━━━━━ Data section

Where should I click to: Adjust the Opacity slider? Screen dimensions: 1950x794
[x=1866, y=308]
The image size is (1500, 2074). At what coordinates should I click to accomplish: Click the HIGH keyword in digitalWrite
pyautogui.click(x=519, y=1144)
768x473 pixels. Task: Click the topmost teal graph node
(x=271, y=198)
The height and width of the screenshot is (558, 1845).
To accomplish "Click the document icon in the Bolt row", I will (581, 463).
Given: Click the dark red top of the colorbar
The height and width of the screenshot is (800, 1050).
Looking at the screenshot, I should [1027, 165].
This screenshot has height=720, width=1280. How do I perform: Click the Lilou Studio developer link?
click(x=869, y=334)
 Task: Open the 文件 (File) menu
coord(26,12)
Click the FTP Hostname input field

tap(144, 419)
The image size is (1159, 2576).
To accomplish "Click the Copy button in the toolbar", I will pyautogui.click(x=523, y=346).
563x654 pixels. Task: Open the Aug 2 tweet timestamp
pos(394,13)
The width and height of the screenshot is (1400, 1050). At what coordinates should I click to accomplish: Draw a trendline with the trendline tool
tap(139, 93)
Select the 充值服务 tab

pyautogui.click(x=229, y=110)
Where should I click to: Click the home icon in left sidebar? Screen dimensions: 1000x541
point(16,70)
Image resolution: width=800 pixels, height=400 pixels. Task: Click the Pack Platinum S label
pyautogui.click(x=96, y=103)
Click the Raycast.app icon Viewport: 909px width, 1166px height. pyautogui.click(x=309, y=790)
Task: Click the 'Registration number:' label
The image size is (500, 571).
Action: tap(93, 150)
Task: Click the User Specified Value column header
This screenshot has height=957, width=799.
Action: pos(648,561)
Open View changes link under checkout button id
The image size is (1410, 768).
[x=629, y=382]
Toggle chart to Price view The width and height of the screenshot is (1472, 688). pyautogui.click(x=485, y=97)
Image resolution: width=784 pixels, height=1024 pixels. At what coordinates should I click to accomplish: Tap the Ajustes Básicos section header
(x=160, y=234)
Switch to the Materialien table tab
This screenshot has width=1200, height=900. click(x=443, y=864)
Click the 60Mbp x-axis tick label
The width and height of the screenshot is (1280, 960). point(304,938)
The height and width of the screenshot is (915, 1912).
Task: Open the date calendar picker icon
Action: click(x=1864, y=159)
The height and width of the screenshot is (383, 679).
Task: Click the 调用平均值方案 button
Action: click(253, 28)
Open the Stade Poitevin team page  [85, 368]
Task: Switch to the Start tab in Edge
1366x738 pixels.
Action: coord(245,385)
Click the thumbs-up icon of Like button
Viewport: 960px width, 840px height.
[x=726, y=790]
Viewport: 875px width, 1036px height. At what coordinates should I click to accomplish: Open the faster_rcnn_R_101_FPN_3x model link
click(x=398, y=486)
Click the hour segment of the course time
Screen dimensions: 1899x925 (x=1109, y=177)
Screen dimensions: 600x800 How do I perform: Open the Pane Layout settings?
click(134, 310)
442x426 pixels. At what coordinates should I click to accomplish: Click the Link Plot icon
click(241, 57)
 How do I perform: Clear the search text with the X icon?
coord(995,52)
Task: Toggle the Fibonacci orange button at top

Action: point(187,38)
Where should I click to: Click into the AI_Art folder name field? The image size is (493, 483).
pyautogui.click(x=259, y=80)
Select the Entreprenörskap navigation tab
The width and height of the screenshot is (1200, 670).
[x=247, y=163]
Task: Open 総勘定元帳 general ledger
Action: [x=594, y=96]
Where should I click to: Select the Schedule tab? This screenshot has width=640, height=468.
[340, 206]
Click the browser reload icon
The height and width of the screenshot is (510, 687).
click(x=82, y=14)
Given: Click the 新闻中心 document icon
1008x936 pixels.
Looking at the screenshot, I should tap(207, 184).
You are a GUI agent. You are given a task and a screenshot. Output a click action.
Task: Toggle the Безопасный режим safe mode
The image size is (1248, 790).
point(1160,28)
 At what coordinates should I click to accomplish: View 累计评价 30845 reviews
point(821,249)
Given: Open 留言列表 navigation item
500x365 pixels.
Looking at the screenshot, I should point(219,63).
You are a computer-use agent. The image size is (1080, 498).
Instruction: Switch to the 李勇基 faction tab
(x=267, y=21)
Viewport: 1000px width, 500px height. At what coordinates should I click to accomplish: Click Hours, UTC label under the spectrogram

━━━━━━━━━━

Exercise description ▸ Taking the entries above, restate exactly those lines that fall between the line with "The image size is (500, 571)." and the line with "Toggle chart to", keeping both of those lines too.

Result of this exercise ▸
The image size is (500, 571).
Action: tap(93, 150)
Task: Click the User Specified Value column header
This screenshot has height=957, width=799.
Action: pos(648,561)
Open View changes link under checkout button id
The image size is (1410, 768).
[x=629, y=382]
Toggle chart to Price view The width and height of the screenshot is (1472, 688). pyautogui.click(x=485, y=97)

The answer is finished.